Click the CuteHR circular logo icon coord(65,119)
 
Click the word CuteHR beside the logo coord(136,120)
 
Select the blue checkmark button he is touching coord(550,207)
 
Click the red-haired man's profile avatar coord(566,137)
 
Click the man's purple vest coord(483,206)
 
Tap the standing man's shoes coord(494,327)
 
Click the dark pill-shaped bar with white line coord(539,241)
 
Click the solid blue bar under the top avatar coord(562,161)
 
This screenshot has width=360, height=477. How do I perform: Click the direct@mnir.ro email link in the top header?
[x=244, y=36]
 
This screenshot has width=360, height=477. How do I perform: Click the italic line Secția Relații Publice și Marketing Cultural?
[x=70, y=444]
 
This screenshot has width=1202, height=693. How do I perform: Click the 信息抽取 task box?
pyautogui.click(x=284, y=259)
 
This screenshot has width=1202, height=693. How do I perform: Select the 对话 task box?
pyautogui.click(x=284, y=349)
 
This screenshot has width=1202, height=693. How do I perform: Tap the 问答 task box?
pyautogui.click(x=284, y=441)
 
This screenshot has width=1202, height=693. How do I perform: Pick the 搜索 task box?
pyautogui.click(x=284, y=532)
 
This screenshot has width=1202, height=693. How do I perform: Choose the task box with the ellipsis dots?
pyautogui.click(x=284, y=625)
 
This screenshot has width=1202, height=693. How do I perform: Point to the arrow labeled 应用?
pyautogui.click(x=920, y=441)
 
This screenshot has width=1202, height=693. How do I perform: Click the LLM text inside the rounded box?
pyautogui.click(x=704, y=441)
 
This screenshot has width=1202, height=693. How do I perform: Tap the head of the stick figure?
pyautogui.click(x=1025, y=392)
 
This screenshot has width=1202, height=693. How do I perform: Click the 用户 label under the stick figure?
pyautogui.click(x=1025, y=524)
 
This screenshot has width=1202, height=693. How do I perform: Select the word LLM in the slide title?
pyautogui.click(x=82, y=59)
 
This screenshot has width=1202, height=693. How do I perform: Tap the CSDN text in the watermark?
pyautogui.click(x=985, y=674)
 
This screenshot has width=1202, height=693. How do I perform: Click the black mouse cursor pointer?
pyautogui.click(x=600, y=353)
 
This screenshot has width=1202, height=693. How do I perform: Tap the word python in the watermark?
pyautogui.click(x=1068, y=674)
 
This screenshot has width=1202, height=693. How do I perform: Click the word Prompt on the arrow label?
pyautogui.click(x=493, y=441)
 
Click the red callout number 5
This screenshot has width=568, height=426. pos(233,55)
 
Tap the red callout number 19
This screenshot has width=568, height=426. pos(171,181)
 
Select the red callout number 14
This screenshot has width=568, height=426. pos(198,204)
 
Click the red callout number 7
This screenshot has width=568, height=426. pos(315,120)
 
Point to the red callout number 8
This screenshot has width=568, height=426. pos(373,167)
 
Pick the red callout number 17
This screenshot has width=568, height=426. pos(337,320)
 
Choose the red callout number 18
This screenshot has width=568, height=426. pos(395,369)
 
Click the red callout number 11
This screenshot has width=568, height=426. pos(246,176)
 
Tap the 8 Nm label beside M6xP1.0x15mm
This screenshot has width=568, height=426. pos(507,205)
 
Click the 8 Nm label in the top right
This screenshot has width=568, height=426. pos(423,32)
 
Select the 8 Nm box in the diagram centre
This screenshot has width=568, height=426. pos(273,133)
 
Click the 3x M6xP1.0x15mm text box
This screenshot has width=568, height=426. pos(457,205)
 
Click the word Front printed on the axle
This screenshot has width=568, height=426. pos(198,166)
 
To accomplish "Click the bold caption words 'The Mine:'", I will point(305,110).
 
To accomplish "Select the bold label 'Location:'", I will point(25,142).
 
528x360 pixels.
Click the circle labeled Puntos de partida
--------------------------------
## Exercise objective
Revise all of the items above, replacing every occurrence of "task box" with "task panel" and keeping everything else the same.

## Response to this task
Click the CuteHR circular logo icon coord(65,119)
 
Click the word CuteHR beside the logo coord(136,120)
 
Select the blue checkmark button he is touching coord(550,207)
 
Click the red-haired man's profile avatar coord(566,137)
 
Click the man's purple vest coord(483,206)
 
Tap the standing man's shoes coord(494,327)
 
Click the dark pill-shaped bar with white line coord(539,241)
 
Click the solid blue bar under the top avatar coord(562,161)
 
This screenshot has width=360, height=477. How do I perform: Click the direct@mnir.ro email link in the top header?
[x=244, y=36]
 
This screenshot has width=360, height=477. How do I perform: Click the italic line Secția Relații Publice și Marketing Cultural?
[x=70, y=444]
 
This screenshot has width=1202, height=693. How do I perform: Click the 信息抽取 task panel?
pyautogui.click(x=284, y=259)
 
This screenshot has width=1202, height=693. How do I perform: Select the 对话 task panel?
pyautogui.click(x=284, y=349)
 
This screenshot has width=1202, height=693. How do I perform: Tap the 问答 task panel?
pyautogui.click(x=284, y=441)
 
This screenshot has width=1202, height=693. How do I perform: Pick the 搜索 task panel?
pyautogui.click(x=284, y=532)
 
This screenshot has width=1202, height=693. How do I perform: Choose the task panel with the ellipsis dots?
pyautogui.click(x=284, y=625)
 
This screenshot has width=1202, height=693. How do I perform: Point to the arrow labeled 应用?
pyautogui.click(x=920, y=441)
 
This screenshot has width=1202, height=693. How do I perform: Click the LLM text inside the rounded box?
pyautogui.click(x=704, y=441)
 
This screenshot has width=1202, height=693. How do I perform: Tap the head of the stick figure?
pyautogui.click(x=1025, y=392)
 
This screenshot has width=1202, height=693. How do I perform: Click the 用户 label under the stick figure?
pyautogui.click(x=1025, y=524)
 
This screenshot has width=1202, height=693. How do I perform: Select the word LLM in the slide title?
pyautogui.click(x=82, y=59)
 
This screenshot has width=1202, height=693. How do I perform: Tap the CSDN text in the watermark?
pyautogui.click(x=985, y=674)
 
This screenshot has width=1202, height=693. How do I perform: Click the black mouse cursor pointer?
pyautogui.click(x=600, y=353)
 
This screenshot has width=1202, height=693. How do I perform: Tap the word python in the watermark?
pyautogui.click(x=1068, y=674)
 
This screenshot has width=1202, height=693. How do I perform: Click the word Prompt on the arrow label?
pyautogui.click(x=493, y=441)
 
Click the red callout number 5
This screenshot has width=568, height=426. pos(233,55)
 
Tap the red callout number 19
This screenshot has width=568, height=426. pos(171,181)
 
Select the red callout number 14
This screenshot has width=568, height=426. pos(198,204)
 
Click the red callout number 7
This screenshot has width=568, height=426. pos(315,120)
 
Point to the red callout number 8
This screenshot has width=568, height=426. pos(373,167)
 
Pick the red callout number 17
This screenshot has width=568, height=426. pos(337,320)
 
Choose the red callout number 18
This screenshot has width=568, height=426. pos(395,369)
 
Click the red callout number 11
This screenshot has width=568, height=426. pos(246,176)
 
Tap the 8 Nm label beside M6xP1.0x15mm
This screenshot has width=568, height=426. pos(507,205)
 
Click the 8 Nm label in the top right
This screenshot has width=568, height=426. pos(423,32)
 
Select the 8 Nm box in the diagram centre
This screenshot has width=568, height=426. pos(273,133)
 
Click the 3x M6xP1.0x15mm text box
This screenshot has width=568, height=426. pos(457,205)
 
Click the word Front printed on the axle
This screenshot has width=568, height=426. pos(198,166)
 
To accomplish "Click the bold caption words 'The Mine:'", I will point(305,110).
 
To accomplish "Select the bold label 'Location:'", I will point(25,142).
 
528x360 pixels.
Click the circle labeled Puntos de partida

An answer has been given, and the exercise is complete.